FDA Postpones Generic Drugs Safety Update Rule Again
Drug Industry Daily
After pushing a proposed patient safety rule back yet again, the FDA has received criticism for putting patients at risk.
The rule - which would empower generic drugmakers to update labeling to provide warnings about newly discovered risks to patient safety without prior FDA approval - now is expected to be final in July 2016, after being delayed several times following its proposal in 2013.
Under current FDA regulations, NDA and BLA holders are permitted to make safety updates without agency approval, but generic drugmakers cannot do so unless instructed to by the FDA.
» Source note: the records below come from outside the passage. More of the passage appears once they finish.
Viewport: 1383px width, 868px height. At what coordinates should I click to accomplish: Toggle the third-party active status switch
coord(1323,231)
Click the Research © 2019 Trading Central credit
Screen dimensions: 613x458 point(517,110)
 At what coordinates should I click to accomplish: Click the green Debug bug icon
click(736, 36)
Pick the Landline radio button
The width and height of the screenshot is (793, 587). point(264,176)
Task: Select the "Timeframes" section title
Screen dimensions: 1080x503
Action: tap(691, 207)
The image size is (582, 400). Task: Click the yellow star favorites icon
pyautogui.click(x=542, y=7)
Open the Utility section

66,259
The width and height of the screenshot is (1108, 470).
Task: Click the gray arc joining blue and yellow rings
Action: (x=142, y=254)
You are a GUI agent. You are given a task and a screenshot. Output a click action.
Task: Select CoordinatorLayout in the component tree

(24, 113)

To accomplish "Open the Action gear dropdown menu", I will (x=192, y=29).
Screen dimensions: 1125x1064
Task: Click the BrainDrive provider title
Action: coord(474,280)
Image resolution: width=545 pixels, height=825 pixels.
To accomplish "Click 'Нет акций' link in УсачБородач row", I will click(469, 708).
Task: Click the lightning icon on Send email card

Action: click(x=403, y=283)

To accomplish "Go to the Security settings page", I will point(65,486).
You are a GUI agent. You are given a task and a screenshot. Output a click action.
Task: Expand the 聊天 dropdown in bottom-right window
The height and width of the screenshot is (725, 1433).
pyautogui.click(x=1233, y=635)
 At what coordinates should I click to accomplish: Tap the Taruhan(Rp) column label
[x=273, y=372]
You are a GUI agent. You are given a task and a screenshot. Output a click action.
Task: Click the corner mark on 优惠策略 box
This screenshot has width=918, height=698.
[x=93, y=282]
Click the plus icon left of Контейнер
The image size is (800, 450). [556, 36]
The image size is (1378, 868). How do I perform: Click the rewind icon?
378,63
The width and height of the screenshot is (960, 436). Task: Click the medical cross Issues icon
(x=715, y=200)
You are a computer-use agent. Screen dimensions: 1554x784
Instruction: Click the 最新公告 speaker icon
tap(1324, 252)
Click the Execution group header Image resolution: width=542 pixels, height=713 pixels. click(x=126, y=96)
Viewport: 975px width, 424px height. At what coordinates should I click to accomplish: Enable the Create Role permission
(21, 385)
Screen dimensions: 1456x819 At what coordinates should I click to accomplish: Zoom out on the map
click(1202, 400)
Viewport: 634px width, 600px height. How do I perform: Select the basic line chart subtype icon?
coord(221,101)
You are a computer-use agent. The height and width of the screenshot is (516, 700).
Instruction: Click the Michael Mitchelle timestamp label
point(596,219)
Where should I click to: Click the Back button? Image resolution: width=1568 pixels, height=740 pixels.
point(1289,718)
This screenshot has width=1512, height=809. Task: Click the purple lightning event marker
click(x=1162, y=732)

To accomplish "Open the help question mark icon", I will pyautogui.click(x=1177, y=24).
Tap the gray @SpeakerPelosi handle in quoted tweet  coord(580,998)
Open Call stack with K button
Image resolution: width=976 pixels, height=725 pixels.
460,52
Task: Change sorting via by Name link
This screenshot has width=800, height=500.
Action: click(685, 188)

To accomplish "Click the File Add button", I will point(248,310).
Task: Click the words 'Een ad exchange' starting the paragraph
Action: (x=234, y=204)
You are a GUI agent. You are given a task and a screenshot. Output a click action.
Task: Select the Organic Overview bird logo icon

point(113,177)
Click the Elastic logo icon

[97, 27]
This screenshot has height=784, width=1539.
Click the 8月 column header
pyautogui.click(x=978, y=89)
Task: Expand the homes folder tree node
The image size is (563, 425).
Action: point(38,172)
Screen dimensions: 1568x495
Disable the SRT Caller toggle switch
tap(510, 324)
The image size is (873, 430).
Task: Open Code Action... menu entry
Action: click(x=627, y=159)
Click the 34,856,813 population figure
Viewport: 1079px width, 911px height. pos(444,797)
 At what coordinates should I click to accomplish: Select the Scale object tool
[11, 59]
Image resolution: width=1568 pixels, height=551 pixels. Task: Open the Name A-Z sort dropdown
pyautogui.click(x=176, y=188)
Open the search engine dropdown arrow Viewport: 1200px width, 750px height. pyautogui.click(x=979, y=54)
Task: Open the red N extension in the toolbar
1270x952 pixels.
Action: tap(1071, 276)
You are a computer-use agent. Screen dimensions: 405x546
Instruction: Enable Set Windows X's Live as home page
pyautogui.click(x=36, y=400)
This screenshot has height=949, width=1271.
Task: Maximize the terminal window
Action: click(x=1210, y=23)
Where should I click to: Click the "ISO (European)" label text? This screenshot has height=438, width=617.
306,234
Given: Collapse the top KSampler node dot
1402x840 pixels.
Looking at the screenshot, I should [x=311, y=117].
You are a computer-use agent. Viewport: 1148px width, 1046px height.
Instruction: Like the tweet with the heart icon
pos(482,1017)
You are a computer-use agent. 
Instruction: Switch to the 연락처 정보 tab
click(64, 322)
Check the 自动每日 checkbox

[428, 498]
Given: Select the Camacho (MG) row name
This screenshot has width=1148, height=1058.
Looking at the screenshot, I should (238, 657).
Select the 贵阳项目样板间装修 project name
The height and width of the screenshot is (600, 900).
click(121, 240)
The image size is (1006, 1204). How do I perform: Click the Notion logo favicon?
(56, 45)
Public Citizen's Health Research Group described the postponement as a "safety gap" for patients who take generic medications.
"The agency should resist pressure from the pharmaceutical industry and finalize a rule that will protect patients," says Michael Carome, director of the Public Citizen Health Research Group.
GPhA and PhRMA are pushing an alternate plan that would make the FDA the central arbiter of all labeling changes - for NDA and ANDA holders alike - once the first generic version hits the market (DID, May 27).
Peter Pitts, president and founder of the Center for Medicine in the Public Interest and a former FDA associate commissioner, also has underscored the importance for such a rule, noting there have been several high-profile recalls of generic drugs because they did not deliver the outcome they were supposed to.
"How can you communicate the fact that bioequivalent does not mean identical?" Pitts rhetorically asks.
Pitts, however, notes that the rule would be a significant addition to the Food, Drug and Cosmetic Act, and would need to be carefully worded legally. He tells DID that his educated guess for the postponement of the rule is because of the high volume of comments being examined from a legal perspective.